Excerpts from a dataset
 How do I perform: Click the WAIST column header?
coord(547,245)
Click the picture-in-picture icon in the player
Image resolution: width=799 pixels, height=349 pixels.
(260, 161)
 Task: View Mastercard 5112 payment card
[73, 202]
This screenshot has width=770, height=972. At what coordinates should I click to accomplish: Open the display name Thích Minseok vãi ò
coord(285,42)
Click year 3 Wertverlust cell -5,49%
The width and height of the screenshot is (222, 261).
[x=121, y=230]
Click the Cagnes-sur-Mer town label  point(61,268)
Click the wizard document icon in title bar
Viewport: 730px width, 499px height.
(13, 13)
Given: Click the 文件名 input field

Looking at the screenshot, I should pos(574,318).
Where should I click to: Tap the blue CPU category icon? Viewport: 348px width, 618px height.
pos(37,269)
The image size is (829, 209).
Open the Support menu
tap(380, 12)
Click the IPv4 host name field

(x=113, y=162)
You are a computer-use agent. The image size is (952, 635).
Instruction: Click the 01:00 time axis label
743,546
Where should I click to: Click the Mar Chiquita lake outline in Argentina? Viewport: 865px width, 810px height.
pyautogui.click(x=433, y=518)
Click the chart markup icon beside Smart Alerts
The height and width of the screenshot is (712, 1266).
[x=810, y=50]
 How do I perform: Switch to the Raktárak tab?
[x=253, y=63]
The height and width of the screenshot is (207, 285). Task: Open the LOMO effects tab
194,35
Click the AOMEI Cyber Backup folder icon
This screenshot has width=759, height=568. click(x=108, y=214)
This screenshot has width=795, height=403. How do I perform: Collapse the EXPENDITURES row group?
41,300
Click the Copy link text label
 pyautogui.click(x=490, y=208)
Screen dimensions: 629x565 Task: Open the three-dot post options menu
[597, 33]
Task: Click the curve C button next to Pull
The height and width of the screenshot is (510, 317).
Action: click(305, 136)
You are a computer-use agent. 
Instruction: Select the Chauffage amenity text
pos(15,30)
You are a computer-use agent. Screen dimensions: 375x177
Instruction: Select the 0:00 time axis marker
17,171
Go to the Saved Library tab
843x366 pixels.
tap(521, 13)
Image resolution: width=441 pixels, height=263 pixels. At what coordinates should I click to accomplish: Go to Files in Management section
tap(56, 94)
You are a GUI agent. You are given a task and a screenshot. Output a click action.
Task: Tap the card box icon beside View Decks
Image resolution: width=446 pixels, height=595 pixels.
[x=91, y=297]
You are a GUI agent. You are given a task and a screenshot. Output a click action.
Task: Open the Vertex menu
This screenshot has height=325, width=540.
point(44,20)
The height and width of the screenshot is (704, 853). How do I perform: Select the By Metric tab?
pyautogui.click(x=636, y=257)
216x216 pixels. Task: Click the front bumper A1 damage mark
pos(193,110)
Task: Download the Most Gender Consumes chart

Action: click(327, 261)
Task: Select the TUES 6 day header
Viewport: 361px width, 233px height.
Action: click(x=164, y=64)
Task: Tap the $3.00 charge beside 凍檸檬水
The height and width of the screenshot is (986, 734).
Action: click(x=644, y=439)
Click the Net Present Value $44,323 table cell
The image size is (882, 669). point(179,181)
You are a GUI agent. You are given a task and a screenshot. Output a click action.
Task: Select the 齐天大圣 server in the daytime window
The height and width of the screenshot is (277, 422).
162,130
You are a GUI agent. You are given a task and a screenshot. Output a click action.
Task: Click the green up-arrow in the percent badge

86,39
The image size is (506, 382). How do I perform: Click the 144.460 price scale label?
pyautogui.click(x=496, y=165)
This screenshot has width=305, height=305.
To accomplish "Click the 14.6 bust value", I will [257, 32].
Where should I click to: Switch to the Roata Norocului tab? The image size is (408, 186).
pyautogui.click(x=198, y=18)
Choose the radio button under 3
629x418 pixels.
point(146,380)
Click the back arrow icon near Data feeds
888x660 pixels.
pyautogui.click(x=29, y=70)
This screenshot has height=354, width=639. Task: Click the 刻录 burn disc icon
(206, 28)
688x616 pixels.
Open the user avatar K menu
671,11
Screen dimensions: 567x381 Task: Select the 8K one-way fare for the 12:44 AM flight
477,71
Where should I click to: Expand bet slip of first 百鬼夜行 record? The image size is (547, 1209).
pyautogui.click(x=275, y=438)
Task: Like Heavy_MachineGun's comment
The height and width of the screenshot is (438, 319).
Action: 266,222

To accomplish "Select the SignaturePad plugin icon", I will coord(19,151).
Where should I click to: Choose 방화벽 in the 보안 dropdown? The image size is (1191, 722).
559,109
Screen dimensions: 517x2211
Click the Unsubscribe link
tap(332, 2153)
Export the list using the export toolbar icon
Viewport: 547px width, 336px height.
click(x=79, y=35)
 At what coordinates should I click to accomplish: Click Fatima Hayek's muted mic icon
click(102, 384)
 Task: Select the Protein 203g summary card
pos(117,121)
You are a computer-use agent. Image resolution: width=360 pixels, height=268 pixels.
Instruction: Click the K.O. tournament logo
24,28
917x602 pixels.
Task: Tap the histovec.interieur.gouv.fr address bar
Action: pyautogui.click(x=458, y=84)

> WORK ITEM
For the string "will", show each line of the entries above where it occurs.

> EXERCISE OUTPUT
To accomplish "Click the 14.6 bust value", I will [257, 32].
To accomplish "Select the SignaturePad plugin icon", I will coord(19,151).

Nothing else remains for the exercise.